▶ **Do this**: Transcribe the material verbatim, from its first line up to and including the line containing "Action: [x=2072, y=62]".

▶ **Material for this exercise**:
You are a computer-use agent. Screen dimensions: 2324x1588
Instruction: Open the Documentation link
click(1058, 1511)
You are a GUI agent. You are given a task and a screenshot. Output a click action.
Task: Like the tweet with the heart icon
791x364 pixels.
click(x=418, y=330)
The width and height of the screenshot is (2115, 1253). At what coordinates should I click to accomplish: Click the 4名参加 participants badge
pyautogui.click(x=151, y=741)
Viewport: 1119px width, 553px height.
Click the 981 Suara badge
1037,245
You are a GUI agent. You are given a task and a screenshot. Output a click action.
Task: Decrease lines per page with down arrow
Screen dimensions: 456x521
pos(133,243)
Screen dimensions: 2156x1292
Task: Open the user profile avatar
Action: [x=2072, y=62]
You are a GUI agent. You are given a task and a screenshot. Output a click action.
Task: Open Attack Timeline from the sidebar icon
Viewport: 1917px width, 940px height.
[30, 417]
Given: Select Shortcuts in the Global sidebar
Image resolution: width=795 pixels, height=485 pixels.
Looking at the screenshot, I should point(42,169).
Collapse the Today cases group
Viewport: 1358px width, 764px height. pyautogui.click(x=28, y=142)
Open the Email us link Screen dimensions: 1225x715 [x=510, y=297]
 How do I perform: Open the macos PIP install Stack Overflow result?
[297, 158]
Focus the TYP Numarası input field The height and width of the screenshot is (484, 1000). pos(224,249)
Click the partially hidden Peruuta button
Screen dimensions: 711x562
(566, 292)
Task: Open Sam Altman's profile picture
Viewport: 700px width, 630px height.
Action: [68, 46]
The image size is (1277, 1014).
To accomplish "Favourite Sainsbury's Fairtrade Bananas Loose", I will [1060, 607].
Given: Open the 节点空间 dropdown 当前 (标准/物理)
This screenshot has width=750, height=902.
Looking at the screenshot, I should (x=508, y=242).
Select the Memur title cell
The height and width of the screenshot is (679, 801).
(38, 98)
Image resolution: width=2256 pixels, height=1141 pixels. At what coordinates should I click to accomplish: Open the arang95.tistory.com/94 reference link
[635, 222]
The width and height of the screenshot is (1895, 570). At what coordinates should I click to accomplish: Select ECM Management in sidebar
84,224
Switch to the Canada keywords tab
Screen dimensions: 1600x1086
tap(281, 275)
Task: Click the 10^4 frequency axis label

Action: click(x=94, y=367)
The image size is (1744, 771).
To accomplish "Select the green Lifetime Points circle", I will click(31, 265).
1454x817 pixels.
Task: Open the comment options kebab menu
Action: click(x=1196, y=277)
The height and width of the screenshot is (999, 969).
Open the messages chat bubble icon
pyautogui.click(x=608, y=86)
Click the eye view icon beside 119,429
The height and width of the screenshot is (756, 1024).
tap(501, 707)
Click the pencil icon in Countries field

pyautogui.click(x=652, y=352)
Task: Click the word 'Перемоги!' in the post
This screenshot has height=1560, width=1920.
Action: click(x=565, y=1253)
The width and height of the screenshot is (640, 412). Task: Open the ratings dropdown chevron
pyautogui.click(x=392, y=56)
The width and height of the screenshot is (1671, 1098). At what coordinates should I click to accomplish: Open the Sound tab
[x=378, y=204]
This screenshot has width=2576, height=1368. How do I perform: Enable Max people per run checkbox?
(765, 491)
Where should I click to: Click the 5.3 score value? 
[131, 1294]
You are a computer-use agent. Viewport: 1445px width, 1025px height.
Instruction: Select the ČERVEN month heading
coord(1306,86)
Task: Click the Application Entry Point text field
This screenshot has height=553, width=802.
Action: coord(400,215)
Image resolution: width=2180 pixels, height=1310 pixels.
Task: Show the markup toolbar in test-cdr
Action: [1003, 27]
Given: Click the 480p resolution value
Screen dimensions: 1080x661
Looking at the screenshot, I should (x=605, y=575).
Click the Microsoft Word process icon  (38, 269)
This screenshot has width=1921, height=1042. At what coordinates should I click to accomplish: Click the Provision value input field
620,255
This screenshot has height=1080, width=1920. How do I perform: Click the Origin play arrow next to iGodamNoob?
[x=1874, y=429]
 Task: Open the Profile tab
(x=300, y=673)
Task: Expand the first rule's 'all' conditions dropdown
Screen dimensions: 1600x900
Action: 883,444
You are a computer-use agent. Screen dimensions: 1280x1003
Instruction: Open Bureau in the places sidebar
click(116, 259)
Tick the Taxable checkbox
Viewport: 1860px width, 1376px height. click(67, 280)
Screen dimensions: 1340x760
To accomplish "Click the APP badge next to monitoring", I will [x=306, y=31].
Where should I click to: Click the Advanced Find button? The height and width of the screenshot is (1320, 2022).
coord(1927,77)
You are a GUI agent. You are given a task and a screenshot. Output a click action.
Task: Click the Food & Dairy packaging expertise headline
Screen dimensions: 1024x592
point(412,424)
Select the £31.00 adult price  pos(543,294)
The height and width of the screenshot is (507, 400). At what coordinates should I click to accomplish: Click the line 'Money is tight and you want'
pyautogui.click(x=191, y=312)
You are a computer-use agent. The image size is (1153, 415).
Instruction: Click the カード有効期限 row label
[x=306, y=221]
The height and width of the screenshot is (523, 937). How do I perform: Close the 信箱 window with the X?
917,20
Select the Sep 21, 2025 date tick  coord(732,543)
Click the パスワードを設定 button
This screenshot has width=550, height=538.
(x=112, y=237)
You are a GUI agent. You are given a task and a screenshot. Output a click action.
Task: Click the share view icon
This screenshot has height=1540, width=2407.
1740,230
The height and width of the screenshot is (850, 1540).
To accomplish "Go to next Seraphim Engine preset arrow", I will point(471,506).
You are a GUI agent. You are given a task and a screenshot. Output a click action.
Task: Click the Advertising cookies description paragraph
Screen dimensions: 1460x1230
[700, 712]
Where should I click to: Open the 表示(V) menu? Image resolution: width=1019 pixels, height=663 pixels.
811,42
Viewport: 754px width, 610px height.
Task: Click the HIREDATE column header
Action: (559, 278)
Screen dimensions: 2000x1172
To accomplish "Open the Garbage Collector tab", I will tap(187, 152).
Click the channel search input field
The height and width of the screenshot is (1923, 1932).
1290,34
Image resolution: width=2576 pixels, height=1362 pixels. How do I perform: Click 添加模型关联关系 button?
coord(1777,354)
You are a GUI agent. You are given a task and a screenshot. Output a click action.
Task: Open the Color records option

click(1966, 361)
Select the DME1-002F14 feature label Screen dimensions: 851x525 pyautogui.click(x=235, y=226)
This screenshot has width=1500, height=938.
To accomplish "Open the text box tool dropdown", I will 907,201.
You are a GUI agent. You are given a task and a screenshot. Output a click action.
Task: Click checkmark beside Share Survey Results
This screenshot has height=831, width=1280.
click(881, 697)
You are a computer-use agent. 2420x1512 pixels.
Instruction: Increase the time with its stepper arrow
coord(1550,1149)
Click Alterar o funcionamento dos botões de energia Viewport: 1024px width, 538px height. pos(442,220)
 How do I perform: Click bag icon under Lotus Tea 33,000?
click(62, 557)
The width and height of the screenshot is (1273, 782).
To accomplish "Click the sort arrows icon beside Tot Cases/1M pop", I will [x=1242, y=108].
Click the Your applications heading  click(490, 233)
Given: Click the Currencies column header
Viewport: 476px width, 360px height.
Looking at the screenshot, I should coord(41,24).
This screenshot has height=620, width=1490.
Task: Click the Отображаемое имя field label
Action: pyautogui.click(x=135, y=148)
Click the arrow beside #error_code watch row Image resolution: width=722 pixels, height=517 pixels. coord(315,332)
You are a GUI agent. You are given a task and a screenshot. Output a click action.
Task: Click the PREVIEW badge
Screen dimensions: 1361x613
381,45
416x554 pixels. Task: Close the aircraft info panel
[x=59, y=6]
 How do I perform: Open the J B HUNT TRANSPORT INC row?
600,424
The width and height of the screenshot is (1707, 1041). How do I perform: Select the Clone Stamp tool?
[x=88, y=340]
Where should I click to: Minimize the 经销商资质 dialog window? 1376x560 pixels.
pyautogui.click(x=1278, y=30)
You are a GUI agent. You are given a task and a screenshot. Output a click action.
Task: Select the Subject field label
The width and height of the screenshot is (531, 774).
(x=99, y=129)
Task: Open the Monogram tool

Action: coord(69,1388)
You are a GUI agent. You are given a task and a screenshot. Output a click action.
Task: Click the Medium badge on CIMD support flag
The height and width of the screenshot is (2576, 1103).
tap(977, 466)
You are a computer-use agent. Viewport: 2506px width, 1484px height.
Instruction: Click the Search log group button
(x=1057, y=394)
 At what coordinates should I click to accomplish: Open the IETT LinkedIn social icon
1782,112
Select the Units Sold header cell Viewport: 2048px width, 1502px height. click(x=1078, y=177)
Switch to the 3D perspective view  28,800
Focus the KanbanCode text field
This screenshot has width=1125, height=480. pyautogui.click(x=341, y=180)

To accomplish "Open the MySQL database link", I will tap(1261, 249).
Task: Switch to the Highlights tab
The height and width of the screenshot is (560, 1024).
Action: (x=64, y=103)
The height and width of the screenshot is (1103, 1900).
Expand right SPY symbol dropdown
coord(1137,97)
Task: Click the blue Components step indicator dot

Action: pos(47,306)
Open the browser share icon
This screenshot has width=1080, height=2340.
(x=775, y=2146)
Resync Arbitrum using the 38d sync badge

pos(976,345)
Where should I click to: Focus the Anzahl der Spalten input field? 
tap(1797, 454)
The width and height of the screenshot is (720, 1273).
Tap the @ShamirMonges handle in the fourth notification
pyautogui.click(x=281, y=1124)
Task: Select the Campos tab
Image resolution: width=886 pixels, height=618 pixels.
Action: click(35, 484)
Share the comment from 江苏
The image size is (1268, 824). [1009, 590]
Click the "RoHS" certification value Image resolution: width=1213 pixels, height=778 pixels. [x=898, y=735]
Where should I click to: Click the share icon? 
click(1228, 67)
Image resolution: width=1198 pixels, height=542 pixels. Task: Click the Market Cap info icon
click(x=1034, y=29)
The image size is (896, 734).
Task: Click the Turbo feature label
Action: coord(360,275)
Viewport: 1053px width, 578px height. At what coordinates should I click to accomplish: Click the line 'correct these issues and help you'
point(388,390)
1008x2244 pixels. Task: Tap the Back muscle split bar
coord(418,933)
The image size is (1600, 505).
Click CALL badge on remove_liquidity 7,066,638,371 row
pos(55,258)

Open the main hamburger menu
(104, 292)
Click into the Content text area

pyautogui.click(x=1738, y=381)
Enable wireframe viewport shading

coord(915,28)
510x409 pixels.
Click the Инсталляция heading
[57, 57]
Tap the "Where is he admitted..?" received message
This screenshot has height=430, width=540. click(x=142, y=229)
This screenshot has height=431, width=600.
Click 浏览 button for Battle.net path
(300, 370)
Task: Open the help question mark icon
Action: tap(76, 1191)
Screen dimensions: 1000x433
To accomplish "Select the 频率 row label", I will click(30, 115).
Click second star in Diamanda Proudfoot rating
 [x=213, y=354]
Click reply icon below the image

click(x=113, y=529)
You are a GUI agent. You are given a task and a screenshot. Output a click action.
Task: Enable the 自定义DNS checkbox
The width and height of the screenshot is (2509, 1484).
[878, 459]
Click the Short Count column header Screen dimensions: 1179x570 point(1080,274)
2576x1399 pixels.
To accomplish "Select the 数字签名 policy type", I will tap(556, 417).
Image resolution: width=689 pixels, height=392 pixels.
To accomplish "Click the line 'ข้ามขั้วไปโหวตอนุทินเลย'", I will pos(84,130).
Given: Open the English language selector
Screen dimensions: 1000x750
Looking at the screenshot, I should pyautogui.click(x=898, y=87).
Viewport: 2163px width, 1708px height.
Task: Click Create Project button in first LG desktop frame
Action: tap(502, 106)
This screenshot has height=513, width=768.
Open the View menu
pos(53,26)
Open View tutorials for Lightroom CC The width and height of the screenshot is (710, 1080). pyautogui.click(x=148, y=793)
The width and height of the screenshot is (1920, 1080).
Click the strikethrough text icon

▶ **Answer to this task**:
You are a computer-use agent. Screen dimensions: 2324x1588
Instruction: Open the Documentation link
click(1058, 1511)
You are a GUI agent. You are given a task and a screenshot. Output a click action.
Task: Like the tweet with the heart icon
791x364 pixels.
click(x=418, y=330)
The width and height of the screenshot is (2115, 1253). At what coordinates should I click to accomplish: Click the 4名参加 participants badge
pyautogui.click(x=151, y=741)
Viewport: 1119px width, 553px height.
Click the 981 Suara badge
1037,245
You are a GUI agent. You are given a task and a screenshot. Output a click action.
Task: Decrease lines per page with down arrow
Screen dimensions: 456x521
pos(133,243)
Screen dimensions: 2156x1292
Task: Open the user profile avatar
Action: [x=2072, y=62]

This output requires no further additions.